Answer: \(A=(15,-1)\).

Use differentiation to find the gradient information needed. Stationary points occur when the derivative is zero, and tangents or normals are found from the gradient at the given point.

At \(x=3\),

\(y=\frac{\sqrt{3+1}}{3}=\frac{2}{3}.\)

Differentiate \(y=\frac{\sqrt{x+1}}{x}\):

\(\frac{\mathrm dy}{\mathrm dx}=\frac{x\cdot\frac{1}{2}(x+1)^{-1/2}-\sqrt{x+1}}{x^2}.\)
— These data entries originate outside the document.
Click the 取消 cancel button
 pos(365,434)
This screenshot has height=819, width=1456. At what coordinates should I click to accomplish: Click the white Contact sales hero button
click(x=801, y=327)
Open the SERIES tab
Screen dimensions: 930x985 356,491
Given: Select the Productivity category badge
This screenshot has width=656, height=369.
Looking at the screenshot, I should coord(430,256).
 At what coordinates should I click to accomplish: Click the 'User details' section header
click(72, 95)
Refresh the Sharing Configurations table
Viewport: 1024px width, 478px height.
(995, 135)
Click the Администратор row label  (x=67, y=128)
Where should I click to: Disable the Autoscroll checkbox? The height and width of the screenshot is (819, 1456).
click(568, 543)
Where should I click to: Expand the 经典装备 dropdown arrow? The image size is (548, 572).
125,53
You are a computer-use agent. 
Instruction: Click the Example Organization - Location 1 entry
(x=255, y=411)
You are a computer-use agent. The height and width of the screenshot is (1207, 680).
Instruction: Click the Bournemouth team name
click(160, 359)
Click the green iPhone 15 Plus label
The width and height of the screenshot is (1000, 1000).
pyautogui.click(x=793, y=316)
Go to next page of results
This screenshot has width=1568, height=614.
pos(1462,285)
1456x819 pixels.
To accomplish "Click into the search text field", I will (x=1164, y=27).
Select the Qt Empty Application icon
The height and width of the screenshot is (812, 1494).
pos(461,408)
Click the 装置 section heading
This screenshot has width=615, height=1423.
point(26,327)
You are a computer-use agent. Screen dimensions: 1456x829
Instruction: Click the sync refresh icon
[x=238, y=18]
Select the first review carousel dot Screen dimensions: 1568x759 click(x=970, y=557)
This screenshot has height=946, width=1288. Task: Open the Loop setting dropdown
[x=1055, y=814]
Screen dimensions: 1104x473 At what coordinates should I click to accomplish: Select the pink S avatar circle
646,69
At \(x=3\), the gradient is

\(\frac{3\cdot\frac{1}{2}(4)^{-1/2}-2}{9}=\frac{\frac34-2}{9}=-\frac{5}{36}.\)

The tangent is therefore

\(y-\frac23=-\frac{5}{36}(x-3)\), so \(y=-\frac{5}{36}x+\frac{13}{12}.\)

At \(A\), this tangent meets \(y=x-16\). Hence

\(x-16=-\frac{5}{36}x+\frac{13}{12}.\)

Multiplying by \(36\) gives \(36x-576=-5x+39\), so \(41x=615\), and \(x=15\).

Then \(y=15-16=-1\). Therefore \(A=(15,-1)\).

This gives the required answer: \(A=(15,-1)\).